Wednesday, October 27, 2010
Out the door not the window
In so many ways I feel as if I did in fact climb Mount Everest. In the unbelievable soreness of my body (though I am not totally sure how a vagina can be harmed in the climbing of a mountain) but also in the sense of accomplishment. Yes I do realize that this is a universal accomplishment, one that is probably being conquered right now by thousands of women, but that thought adds to the pride and awe more than puts a damper on it. I did it. He came out the door and my ugly window is closed for ever.
Everything about the labour was perfect. If I had written this a short three days earlier I may have offered a less than perfect, less sugar coating, rainbows and bubbles. It was hard, I think, I am so amazed at how quickly we forget the labour part, the pain part, the unbearable 'I think I may actually die' part and remember the important parts. These are the parts leading up to the unbearable and the seconds after, when the baby is placed on your stomach for the first time and you feel as if nothing else exists in this world but this perfect moment with this beautiful perfect baby.
My labour started peacefully at about 3am. I wasn't sure if it was a false alarm, so I kept waiting for the next contraction than the next contraction, than the next contraction until it was about 5am till I woke up Colin. During this time I lay there excitement and anticipation filling my entire being, and so much love for my two boys in which I was sandwiched in between. We were going to meet our new addition soon and I was swooning already!
I nudged Colin and said ever so casually 'what are our plans today again?' to which he replied in the most confused and sleepy tone 'what?' 'Well lets have a baby today instead!'. We slept a bit longer, groggily climbing out of bed around 630am. We did some puttering, got the bag together, had breakfast (french toast, energy food) a cup of coffee.........just try and deny me coffee, I dare ya. Called my brother to tell him the news, than headed over there to visit and drop Rohan off for the day.
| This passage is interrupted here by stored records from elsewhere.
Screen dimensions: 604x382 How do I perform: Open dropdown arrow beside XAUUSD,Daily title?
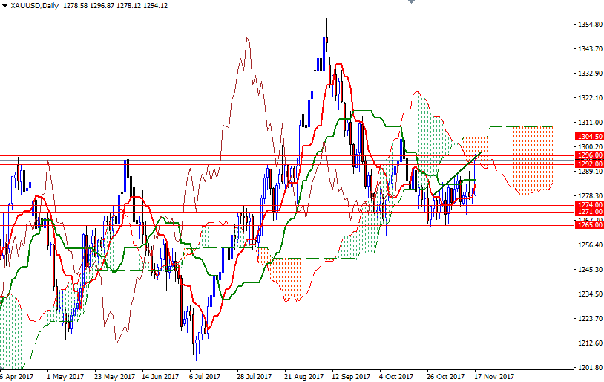pyautogui.click(x=4, y=6)
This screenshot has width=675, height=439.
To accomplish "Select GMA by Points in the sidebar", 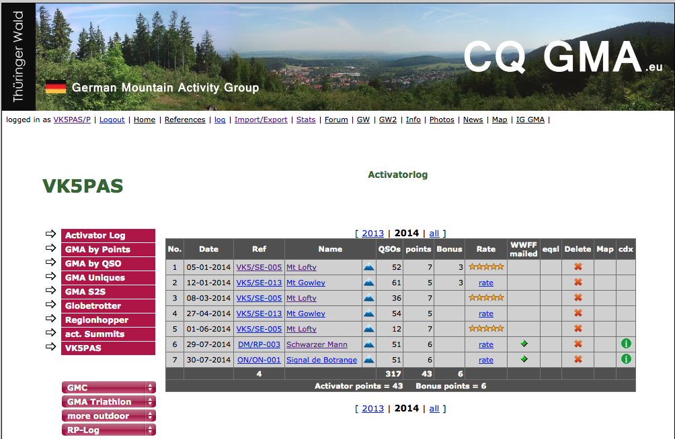I will (98, 250).
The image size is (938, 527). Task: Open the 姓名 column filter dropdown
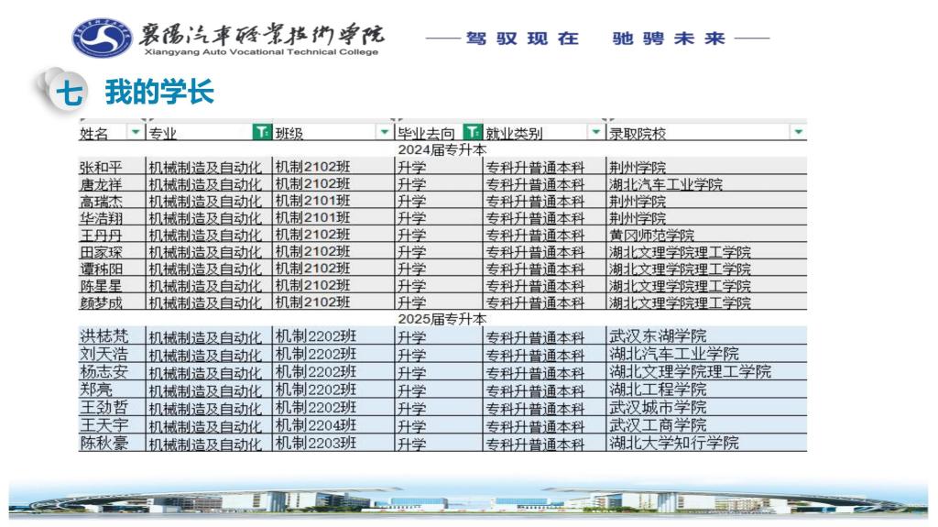point(136,132)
I have now discovered that boys are pretty panicky. I was heading into a contraction every 3 minutes, and those guys were practically shoving me out the door towards the car to head to the birthing centre. I was pretty content to hang out there a bit longer, but they were having none of it! So bye bye Rohan, see you soon, into the van and on the road we go. Talked to the midwife en route and my contractions started to slow down. Now stuck in Gatineau until they started getting closer together, I just needed some nature to walk in for a while to get things moving again. We got some bagels and hot chocolates from Tim Hortons (whatever) had a nice contraction in the bathroom! Crazy! And headed for a park to walk in.
It was cold and rainy, but we walked and walked and walked around this little ghetto park, me stopping at each tree to lean against for another contraction. This felt so nice. This felt so natural. It was nice for Colin and I to have this extra bonding time, something we had been lacking for a while. Finally headed to the Maison de Naissance for some serious labouring.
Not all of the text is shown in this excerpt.